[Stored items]
□ □ □

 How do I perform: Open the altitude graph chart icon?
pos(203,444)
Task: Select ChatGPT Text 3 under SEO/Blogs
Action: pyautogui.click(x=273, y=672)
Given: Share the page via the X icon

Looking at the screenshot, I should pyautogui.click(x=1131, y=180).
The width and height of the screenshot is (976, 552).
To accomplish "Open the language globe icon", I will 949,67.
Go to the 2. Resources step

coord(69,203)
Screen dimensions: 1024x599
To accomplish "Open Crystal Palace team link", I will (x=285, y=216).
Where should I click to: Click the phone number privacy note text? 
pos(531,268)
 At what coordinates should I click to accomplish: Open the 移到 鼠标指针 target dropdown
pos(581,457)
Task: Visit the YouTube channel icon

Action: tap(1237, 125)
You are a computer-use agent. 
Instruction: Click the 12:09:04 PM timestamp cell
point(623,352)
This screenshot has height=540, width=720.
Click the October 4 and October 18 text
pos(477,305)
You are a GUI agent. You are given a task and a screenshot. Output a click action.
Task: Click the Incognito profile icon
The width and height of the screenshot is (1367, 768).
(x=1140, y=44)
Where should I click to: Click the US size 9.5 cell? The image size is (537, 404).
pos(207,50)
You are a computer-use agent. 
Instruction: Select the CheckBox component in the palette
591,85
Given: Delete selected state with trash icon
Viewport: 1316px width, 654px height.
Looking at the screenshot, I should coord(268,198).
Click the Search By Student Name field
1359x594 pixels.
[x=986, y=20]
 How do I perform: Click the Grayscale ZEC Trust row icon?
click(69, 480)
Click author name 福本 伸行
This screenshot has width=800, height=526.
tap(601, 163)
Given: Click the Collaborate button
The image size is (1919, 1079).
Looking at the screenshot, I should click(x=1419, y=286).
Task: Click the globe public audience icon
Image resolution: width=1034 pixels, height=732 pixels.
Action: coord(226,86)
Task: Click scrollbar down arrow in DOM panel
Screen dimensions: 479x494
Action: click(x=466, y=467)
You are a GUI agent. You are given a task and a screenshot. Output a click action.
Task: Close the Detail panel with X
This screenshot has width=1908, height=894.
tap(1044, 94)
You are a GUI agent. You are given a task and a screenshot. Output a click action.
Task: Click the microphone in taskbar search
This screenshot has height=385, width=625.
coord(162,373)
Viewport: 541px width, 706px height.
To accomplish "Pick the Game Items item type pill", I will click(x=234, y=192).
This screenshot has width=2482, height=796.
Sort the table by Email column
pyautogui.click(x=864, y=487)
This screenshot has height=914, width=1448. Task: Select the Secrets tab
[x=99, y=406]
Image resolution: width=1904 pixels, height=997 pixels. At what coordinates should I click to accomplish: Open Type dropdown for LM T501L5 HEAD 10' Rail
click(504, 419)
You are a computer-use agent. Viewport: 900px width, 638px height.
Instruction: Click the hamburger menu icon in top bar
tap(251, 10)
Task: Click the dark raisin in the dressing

□ □ □

# TASK PROMPT
The data above must be returned in full, exactly as written.

# ANSWER BELOW
 How do I perform: Open the altitude graph chart icon?
pos(203,444)
Task: Select ChatGPT Text 3 under SEO/Blogs
Action: pyautogui.click(x=273, y=672)
Given: Share the page via the X icon

Looking at the screenshot, I should pyautogui.click(x=1131, y=180).
The width and height of the screenshot is (976, 552).
To accomplish "Open the language globe icon", I will 949,67.
Go to the 2. Resources step

coord(69,203)
Screen dimensions: 1024x599
To accomplish "Open Crystal Palace team link", I will (x=285, y=216).
Where should I click to: Click the phone number privacy note text? 
pos(531,268)
 At what coordinates should I click to accomplish: Open the 移到 鼠标指针 target dropdown
pos(581,457)
Task: Visit the YouTube channel icon

Action: tap(1237, 125)
You are a computer-use agent. 
Instruction: Click the 12:09:04 PM timestamp cell
point(623,352)
This screenshot has height=540, width=720.
Click the October 4 and October 18 text
pos(477,305)
You are a GUI agent. You are given a task and a screenshot. Output a click action.
Task: Click the Incognito profile icon
The width and height of the screenshot is (1367, 768).
(x=1140, y=44)
Where should I click to: Click the US size 9.5 cell? The image size is (537, 404).
pos(207,50)
You are a computer-use agent. 
Instruction: Select the CheckBox component in the palette
591,85
Given: Delete selected state with trash icon
Viewport: 1316px width, 654px height.
Looking at the screenshot, I should coord(268,198).
Click the Search By Student Name field
1359x594 pixels.
[x=986, y=20]
 How do I perform: Click the Grayscale ZEC Trust row icon?
click(69, 480)
Click author name 福本 伸行
This screenshot has width=800, height=526.
tap(601, 163)
Given: Click the Collaborate button
The image size is (1919, 1079).
Looking at the screenshot, I should click(x=1419, y=286).
Task: Click the globe public audience icon
Image resolution: width=1034 pixels, height=732 pixels.
Action: coord(226,86)
Task: Click scrollbar down arrow in DOM panel
Screen dimensions: 479x494
Action: click(x=466, y=467)
You are a GUI agent. You are given a task and a screenshot. Output a click action.
Task: Close the Detail panel with X
This screenshot has width=1908, height=894.
tap(1044, 94)
You are a GUI agent. You are given a task and a screenshot. Output a click action.
Task: Click the microphone in taskbar search
This screenshot has height=385, width=625.
coord(162,373)
Viewport: 541px width, 706px height.
To accomplish "Pick the Game Items item type pill", I will click(x=234, y=192).
This screenshot has width=2482, height=796.
Sort the table by Email column
pyautogui.click(x=864, y=487)
This screenshot has height=914, width=1448. Task: Select the Secrets tab
[x=99, y=406]
Image resolution: width=1904 pixels, height=997 pixels. At what coordinates should I click to accomplish: Open Type dropdown for LM T501L5 HEAD 10' Rail
click(504, 419)
You are a computer-use agent. Viewport: 900px width, 638px height.
Instruction: Click the hamburger menu icon in top bar
tap(251, 10)
Task: Click the dark raisin in the dressing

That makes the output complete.